The "lifestyle" row in Turkey seems without end. With children bowing to busts of Mustafa Kemal Atatürk, the republic's founder, on his death's anniversary, assaults against women with headscarves on the streets, a conservative Instagram influencer throwing a flamboyant party for her baby, and an opposition deputy quoting the late prime minister Bülent Ecevit's remarks about a female parliamentarian wearing the religious headscarf – the age-old debate on religious conservatives and politics is back in vogue.
The "lifestyle" debate cannot seem to end, as it rests firmly on the guardianship regime's ultra-secularist practices, which reflected the single-party regime's notion of the "desirable citizen" – a product of that culture of imposition. That the Kemalists see the Justice and Development Party's (AK Party) 17-year tenure as a period of conservative rule that undermined secularism inflames the controversy time and again. Some people just can't stomach the peaceful coexistence of diverse lifestyles and the resulting process of social normalization – which Turkey experienced in recent years. In truth, they simply wish to keep the controversy alive, as their very survival depends on its perpetuation.

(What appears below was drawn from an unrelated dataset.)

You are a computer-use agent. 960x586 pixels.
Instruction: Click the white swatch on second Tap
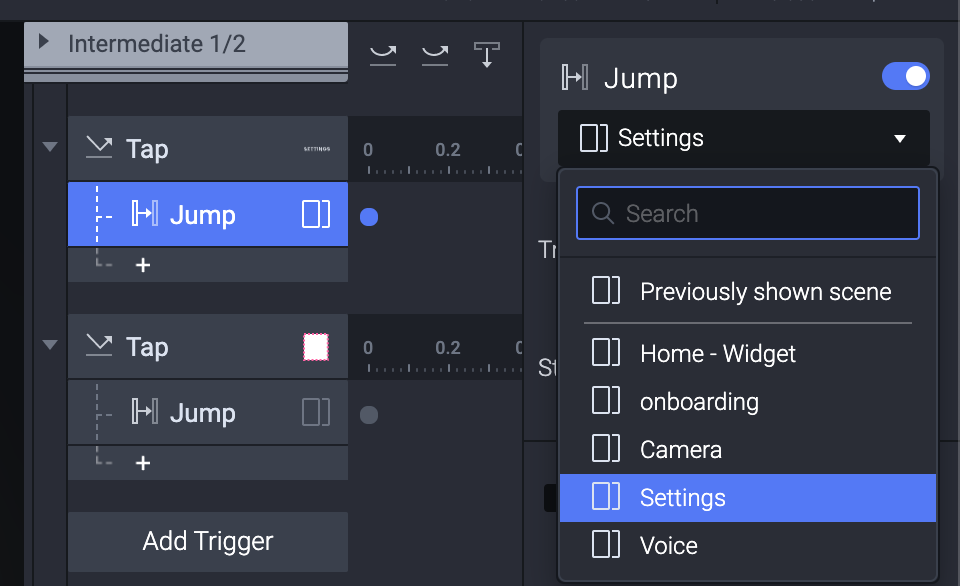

Obviously, the "lifestyle" debate is all about women. Women find themselves at the heart of a multidimensional controversy that plays out without their involvement. Like all Muslims, they experience the challenges of earthly life. When it comes to performing good deeds and avoiding evil, Muslim women are in the exact same situation as Muslim men. Yet the unique challenge they face is related to the religious headscarf's designation as a battleground of the heavily symbolic power struggle between ultra-secularists and Islamists. That designation infringes on the right of women with headscarves to experience public life like everyone else. How they participate in public life, and to what extent, is the subject of incessant questions. Those women experience scrutiny as "agents of a political project" or "virtuous symbols of religiosity." Their "political representation," like their "luxury" consumption habits, are frequently at odds with social norms.
The most recent example of social pressure took place in the Turkish Parliament, where a Republican People's Party (CHP) deputy, Engin Özkoç, recited former prime minister Bülent Ecevit's offensive statements about a female parliamentarian to a sitting deputy wearing the headscarf. This attempt to teach a religious female politician "her place" raised questions about the main opposition party's recent outreach to conservative voters.
In such situations, Turkey's conservatives find themselves asking the following questions: Why can't the country get over the headscarf, even though the AK Party government took steps to allow them to serve in all public institutions, including the military and the justice system? If the CHP were to come to power, would it deprive religious people of their rights? Did the main opposition party really change, or is it borrowing a page from the Gülenist book of deception? Could civilian politicians or the guardianship regime carry out another purge against religious people?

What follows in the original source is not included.